- [Saved entries]
*** Block opens ***

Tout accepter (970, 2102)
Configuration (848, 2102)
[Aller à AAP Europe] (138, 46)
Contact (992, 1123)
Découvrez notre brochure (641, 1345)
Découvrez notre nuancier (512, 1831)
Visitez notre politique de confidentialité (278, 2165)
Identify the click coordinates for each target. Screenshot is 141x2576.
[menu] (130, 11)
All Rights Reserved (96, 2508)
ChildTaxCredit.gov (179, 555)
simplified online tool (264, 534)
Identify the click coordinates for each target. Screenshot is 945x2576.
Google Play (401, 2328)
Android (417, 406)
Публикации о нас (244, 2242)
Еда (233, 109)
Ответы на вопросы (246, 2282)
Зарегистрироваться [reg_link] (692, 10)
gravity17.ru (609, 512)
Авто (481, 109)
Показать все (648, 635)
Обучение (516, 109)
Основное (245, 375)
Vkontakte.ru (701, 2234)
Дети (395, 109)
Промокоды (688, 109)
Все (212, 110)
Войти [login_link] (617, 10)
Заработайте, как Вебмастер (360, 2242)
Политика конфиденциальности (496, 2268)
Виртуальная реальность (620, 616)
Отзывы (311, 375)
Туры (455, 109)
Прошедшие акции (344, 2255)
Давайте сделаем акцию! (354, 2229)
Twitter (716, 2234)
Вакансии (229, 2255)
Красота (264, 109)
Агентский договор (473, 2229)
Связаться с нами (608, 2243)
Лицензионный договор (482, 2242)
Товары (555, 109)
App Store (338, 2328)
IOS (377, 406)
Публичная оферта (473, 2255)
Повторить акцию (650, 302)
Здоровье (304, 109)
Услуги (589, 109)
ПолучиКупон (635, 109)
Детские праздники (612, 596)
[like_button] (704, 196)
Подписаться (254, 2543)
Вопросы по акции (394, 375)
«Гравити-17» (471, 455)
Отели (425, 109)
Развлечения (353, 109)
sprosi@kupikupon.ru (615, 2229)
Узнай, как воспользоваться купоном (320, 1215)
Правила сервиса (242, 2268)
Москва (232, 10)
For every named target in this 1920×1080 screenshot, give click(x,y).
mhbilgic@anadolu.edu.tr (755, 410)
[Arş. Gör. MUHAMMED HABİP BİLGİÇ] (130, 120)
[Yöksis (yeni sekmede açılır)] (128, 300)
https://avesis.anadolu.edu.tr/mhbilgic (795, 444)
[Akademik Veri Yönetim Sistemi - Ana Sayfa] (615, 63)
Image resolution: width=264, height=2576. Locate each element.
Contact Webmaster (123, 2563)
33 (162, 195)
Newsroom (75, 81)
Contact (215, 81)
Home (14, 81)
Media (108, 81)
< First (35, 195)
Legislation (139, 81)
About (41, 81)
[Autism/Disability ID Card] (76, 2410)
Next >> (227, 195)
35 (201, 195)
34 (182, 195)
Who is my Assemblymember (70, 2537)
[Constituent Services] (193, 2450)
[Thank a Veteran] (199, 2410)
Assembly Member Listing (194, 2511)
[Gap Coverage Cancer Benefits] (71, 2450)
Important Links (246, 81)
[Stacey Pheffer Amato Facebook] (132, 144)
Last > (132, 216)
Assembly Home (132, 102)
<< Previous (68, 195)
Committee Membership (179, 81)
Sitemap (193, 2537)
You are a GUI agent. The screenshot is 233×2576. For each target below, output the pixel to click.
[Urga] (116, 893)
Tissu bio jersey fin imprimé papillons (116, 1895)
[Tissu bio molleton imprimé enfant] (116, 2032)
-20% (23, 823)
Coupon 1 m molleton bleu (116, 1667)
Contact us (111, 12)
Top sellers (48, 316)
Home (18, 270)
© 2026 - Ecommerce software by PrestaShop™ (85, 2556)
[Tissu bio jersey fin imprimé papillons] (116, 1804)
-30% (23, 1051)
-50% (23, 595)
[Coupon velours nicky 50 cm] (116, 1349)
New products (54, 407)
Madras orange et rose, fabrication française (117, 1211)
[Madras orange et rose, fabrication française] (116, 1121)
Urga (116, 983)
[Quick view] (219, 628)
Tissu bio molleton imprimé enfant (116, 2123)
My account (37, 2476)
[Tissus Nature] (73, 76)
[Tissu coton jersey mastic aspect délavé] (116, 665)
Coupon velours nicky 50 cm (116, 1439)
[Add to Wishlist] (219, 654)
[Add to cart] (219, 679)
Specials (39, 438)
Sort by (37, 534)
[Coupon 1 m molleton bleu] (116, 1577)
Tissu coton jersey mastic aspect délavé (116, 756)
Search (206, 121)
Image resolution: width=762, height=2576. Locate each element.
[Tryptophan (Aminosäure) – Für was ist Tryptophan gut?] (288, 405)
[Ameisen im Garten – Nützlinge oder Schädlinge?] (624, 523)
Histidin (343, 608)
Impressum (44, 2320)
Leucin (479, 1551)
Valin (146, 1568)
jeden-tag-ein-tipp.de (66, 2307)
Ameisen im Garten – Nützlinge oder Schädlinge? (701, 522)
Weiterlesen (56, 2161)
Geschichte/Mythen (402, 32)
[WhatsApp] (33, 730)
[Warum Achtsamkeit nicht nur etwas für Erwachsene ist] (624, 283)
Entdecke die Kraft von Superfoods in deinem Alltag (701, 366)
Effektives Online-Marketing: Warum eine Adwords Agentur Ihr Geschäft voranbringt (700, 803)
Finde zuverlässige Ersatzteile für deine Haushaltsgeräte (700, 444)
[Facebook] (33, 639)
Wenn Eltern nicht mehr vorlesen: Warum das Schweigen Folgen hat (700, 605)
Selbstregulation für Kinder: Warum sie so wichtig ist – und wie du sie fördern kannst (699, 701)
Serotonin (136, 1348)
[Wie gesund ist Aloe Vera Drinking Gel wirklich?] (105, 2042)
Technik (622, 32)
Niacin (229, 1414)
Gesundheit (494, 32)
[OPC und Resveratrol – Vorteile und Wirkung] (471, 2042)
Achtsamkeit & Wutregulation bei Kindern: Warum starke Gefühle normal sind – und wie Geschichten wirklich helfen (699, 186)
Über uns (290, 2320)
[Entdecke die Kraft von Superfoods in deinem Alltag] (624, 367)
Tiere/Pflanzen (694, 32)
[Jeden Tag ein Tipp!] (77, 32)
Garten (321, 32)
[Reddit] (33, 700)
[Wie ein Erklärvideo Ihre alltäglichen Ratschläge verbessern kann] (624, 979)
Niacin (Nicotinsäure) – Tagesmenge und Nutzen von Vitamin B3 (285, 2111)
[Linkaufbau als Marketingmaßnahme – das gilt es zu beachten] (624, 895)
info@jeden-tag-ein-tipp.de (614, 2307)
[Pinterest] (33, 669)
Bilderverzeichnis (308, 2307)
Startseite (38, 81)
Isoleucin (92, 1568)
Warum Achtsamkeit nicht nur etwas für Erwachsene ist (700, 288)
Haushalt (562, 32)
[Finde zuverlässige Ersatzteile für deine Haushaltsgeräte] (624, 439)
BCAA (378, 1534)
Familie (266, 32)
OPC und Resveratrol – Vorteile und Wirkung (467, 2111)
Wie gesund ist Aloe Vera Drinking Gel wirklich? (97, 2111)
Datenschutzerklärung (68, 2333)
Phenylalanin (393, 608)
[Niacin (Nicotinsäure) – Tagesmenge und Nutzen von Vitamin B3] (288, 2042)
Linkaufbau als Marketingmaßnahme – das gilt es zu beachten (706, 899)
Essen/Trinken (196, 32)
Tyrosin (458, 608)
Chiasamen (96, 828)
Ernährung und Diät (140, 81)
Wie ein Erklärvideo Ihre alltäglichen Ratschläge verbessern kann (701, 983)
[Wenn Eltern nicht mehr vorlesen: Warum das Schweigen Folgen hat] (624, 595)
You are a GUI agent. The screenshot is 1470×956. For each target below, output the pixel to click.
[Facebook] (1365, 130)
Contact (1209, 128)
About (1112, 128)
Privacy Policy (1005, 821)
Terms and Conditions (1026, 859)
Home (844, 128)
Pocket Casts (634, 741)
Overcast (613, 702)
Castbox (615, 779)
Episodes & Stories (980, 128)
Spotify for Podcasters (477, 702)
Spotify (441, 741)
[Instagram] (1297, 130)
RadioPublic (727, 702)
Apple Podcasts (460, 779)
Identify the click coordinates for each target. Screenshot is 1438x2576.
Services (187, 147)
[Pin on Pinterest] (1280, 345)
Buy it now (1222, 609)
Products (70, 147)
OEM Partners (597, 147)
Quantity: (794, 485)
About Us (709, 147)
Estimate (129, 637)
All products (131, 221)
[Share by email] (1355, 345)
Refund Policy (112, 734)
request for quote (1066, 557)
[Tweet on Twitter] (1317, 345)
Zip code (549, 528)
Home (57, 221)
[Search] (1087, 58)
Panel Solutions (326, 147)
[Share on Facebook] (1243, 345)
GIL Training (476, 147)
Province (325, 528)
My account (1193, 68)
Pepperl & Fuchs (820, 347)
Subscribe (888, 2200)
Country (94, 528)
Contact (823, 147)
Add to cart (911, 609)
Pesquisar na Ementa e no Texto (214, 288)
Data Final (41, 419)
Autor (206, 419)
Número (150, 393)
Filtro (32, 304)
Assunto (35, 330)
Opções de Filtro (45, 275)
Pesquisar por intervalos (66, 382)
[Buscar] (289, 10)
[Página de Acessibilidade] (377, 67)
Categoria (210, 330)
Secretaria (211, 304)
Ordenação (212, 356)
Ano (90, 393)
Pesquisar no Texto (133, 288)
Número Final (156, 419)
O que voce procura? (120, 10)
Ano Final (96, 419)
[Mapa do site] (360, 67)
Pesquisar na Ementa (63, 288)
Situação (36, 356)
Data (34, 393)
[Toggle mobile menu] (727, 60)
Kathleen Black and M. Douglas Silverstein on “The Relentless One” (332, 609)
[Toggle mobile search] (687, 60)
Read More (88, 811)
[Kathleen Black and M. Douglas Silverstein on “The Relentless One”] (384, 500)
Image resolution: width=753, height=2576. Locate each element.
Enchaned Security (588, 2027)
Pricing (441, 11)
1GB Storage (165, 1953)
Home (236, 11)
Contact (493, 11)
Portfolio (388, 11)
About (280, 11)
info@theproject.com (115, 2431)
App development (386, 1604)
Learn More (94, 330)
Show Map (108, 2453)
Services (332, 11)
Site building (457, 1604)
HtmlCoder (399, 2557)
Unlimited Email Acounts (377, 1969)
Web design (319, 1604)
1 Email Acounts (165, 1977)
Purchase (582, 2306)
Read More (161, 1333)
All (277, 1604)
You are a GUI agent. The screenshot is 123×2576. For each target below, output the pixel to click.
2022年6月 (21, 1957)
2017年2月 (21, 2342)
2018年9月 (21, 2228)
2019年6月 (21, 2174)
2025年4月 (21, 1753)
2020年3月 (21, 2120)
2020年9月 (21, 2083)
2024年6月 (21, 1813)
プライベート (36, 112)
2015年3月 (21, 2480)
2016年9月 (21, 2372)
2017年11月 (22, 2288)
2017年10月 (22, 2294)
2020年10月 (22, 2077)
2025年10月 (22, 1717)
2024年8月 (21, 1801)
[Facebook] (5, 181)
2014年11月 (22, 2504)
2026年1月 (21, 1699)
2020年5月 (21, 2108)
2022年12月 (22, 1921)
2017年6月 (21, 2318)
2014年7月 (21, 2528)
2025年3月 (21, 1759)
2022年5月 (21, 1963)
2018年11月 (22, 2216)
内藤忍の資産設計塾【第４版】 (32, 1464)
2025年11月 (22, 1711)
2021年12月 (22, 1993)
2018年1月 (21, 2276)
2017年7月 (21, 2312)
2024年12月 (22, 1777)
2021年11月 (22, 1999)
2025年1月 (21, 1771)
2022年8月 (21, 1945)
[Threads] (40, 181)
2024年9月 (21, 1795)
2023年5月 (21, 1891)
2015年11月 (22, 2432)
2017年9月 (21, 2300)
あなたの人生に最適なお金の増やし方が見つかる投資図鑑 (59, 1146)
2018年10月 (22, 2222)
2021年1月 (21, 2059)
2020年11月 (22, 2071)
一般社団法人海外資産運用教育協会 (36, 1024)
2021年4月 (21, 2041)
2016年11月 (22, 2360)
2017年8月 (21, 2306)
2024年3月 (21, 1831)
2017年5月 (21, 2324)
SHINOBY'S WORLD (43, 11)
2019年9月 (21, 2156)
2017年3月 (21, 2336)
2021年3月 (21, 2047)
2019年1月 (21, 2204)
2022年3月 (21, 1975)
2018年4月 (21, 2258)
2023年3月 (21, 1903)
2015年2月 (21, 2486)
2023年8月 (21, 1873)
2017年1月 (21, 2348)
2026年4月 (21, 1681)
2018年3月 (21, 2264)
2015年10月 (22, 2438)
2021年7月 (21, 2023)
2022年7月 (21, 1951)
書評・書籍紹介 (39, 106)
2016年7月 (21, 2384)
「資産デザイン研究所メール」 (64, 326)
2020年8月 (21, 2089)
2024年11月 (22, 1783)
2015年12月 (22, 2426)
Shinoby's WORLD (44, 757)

*** Block closes ***

- [Exercise requirements] In the records above, the line with "Vkontakte.ru (701, 2234)" marks the start and the line with "About (41, 81)" marks the end; copy that stretch exactly, both lines included, and nothing else.

- [Result of this exercise]
Vkontakte.ru (701, 2234)
Дети (395, 109)
Промокоды (688, 109)
Все (212, 110)
Войти [login_link] (617, 10)
Заработайте, как Вебмастер (360, 2242)
Политика конфиденциальности (496, 2268)
Виртуальная реальность (620, 616)
Отзывы (311, 375)
Туры (455, 109)
Прошедшие акции (344, 2255)
Давайте сделаем акцию! (354, 2229)
Twitter (716, 2234)
Вакансии (229, 2255)
Красота (264, 109)
Агентский договор (473, 2229)
Связаться с нами (608, 2243)
Лицензионный договор (482, 2242)
Товары (555, 109)
App Store (338, 2328)
IOS (377, 406)
Публичная оферта (473, 2255)
Повторить акцию (650, 302)
Здоровье (304, 109)
Услуги (589, 109)
ПолучиКупон (635, 109)
Детские праздники (612, 596)
[like_button] (704, 196)
Подписаться (254, 2543)
Вопросы по акции (394, 375)
«Гравити-17» (471, 455)
Отели (425, 109)
Развлечения (353, 109)
sprosi@kupikupon.ru (615, 2229)
Узнай, как воспользоваться купоном (320, 1215)
Правила сервиса (242, 2268)
Москва (232, 10)
For every named target in this 1920×1080 screenshot, give click(x,y).
mhbilgic@anadolu.edu.tr (755, 410)
[Arş. Gör. MUHAMMED HABİP BİLGİÇ] (130, 120)
[Yöksis (yeni sekmede açılır)] (128, 300)
https://avesis.anadolu.edu.tr/mhbilgic (795, 444)
[Akademik Veri Yönetim Sistemi - Ana Sayfa] (615, 63)
Image resolution: width=264, height=2576. Locate each element.
Contact Webmaster (123, 2563)
33 (162, 195)
Newsroom (75, 81)
Contact (215, 81)
Home (14, 81)
Media (108, 81)
< First (35, 195)
Legislation (139, 81)
About (41, 81)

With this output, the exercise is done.